It’s Career Fair time again. More than 130 employers will attend the University of Iowa’s Fall Job and Internship Fair, hosting local, national and international organizations such as IBM, Eli Lilly & Co., Go Daddy, Pearson, Coyote Logistics, John Deere, Von Maur, PepsiCo, and more. The University of Wisconsin Career Conference highlights the career focus of UW-Stout’s academic programs and is hosted by Career Services. About 2,000-3,000 students attend, looking for internships, Cooperative Education opportunities, and jobs.

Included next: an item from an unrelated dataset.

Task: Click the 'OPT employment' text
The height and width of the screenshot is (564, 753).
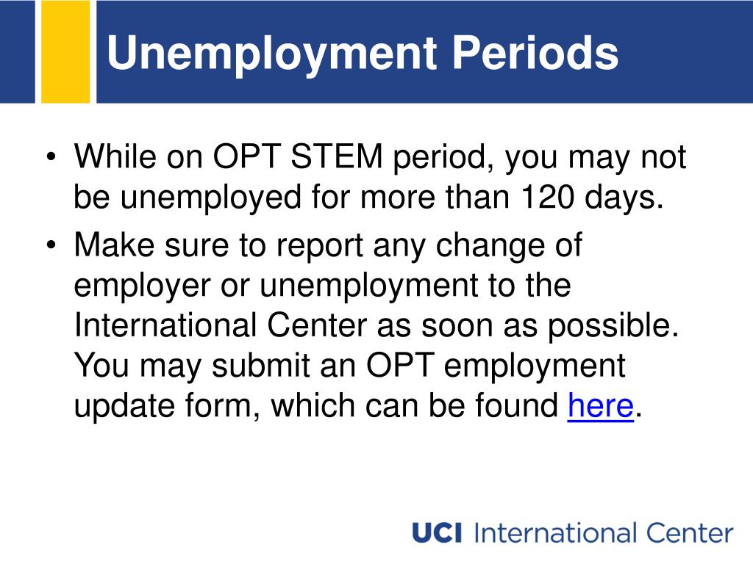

It’s also time to remind your students how to make a good impression at a first face-to-face meeting:

  • Shifting dynamics:  In the past two years, the role of the intern has shifted dramatically. The employer mindset has gone from viewing the internship as a form of corporate community service to a method for accessing free or low-paid labor as well as future employees. In a tough economy employers are trying to make their dollars go further and their people produce more. Instead of approaching internships as an opportunity to learn about a profession or industry, students will need to focus on pursuing an internship that helps them contribute their skills in a way that generates value and substance for employers. The student who is committed to helping them get more for their money and do more with less is the one who gets the offer.
  • Coaching:  What should students say when they’re asked by a prospective internship supervisor, “Why do you want this internship?” Caution your students not to talk about how this is a great opportunity for them to learn about the industry and profession. What’s important to the employer is their ability to take initiative and produce quality work as a member of the team. The above question is the perfect opening for the student to talk about the skills that would bring value to the company. For example, if the company wants a marketing intern, the student could discuss his/her experience on a class marketing project or previous summer job.
  • Preparation:  Remind your students to take resumes and samples of work with them to the Career Fair. They might even take resumes that are customized for specific companies or for specific fields. Thanks to Google, it’s easy to access company Web sites. Students should be knowledgeable on a company’s mission as well as career tracks. In many cases, students might want to be proactive if they find the company that interests them and ask if they could come for an interview. If there aren’t any openings, a student could ask for an informational interview, which is another way to demonstrate a sincere interest.